According to a survey conducted in July 2025, 87% of Russians believe the income gap between rich and the poor is large, down from 94% in 2019. Back then, 78% of respondents were convinced that the gap was widening, but by 2025 that share had fallen to 64%. At first glance, Russians themselves seem to feel that income inequality in society is gradually declining.

However, studies by independent organizations paint a much more alarming picture. For example, a survey conducted in June 2024 by the Platform Social Design Center and OnIn research group (sample size: 1,200 people) show that 53% of Russians believe social inequality in the country has increased significantly over the past five years, while only 13% said they had noticed a decline. Moreover, 37% of respondents believe the highest level of inequality in the country’s history exists in the current decade. This figure even exceeds how Russians assess social inequality during serfdom in imperial Russia in the 18th and 19th centuries (33%) and during the turbulent 1990s (23%).

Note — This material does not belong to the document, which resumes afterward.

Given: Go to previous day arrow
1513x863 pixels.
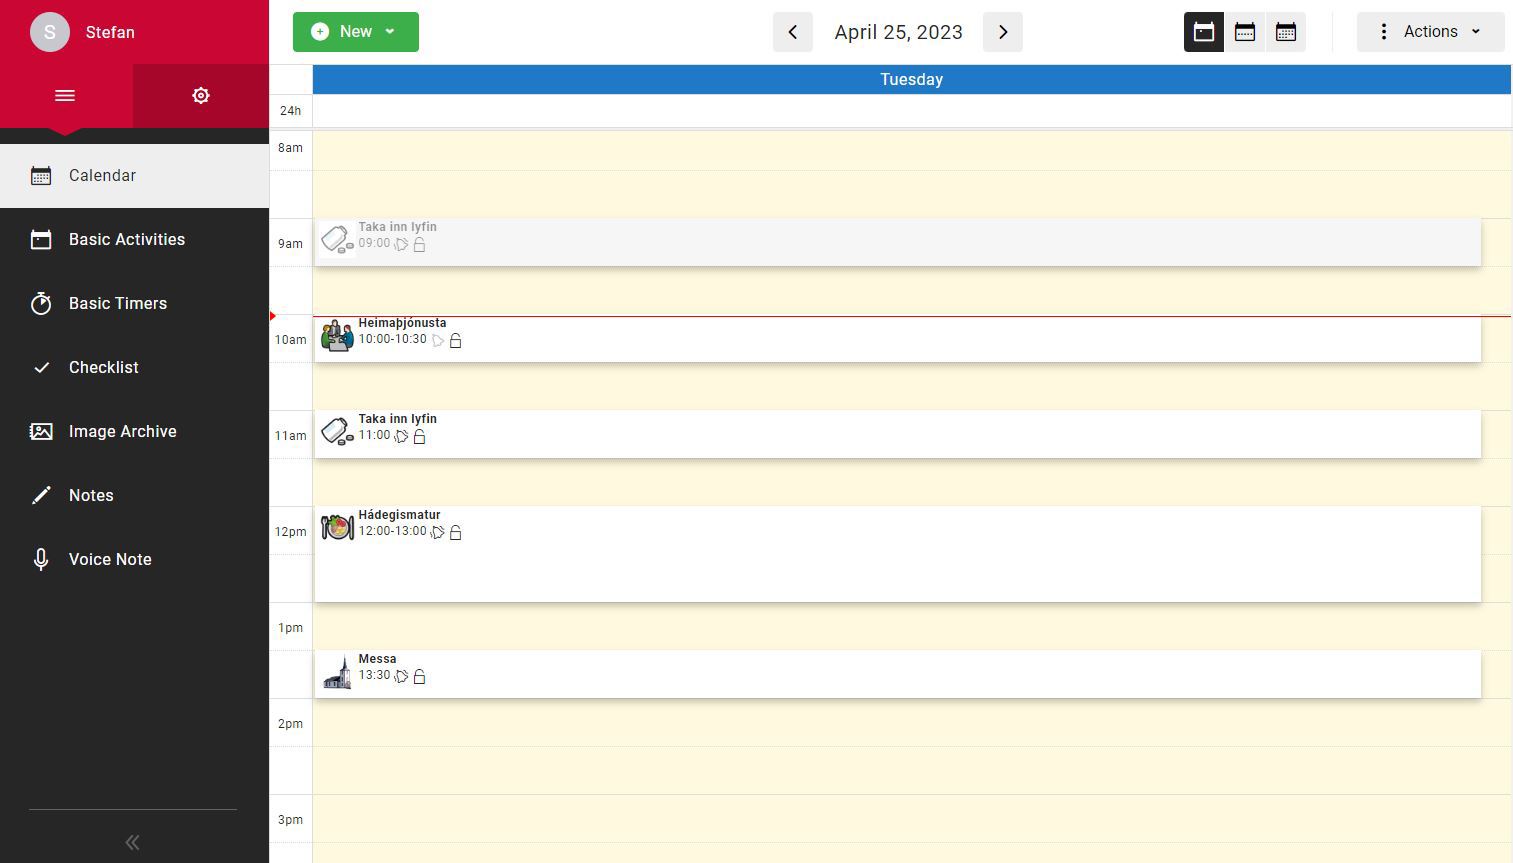Looking at the screenshot, I should tap(792, 32).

The Platform study made it possible not only to measure the level of inequality, but also to understand its nature. The main cause of social stratification, according to 76% of respondents, is the inheritance of social status and privileges from generation to generation. This suggests that society views social mobility as broken and wealth not as the result of personal effort, but as an unearned advantage acquired by birth. Additionally, 57% of citizens consider the very existence of social inequality to be abnormal and something that must be fought against. Only 38% regard it as an unavoidable fact of life.

Notably, just 17% of respondents expect inequality to decline in the coming years. They believe this could be achieved through social programs, indexed payments, modernization of primary healthcare, and tax reform. At the same time, 43% believe social inequality will only intensify. They view the current situation in Russia and the instability of the global political and economic environment negatively, leading them to form a pessimistic vision of the future.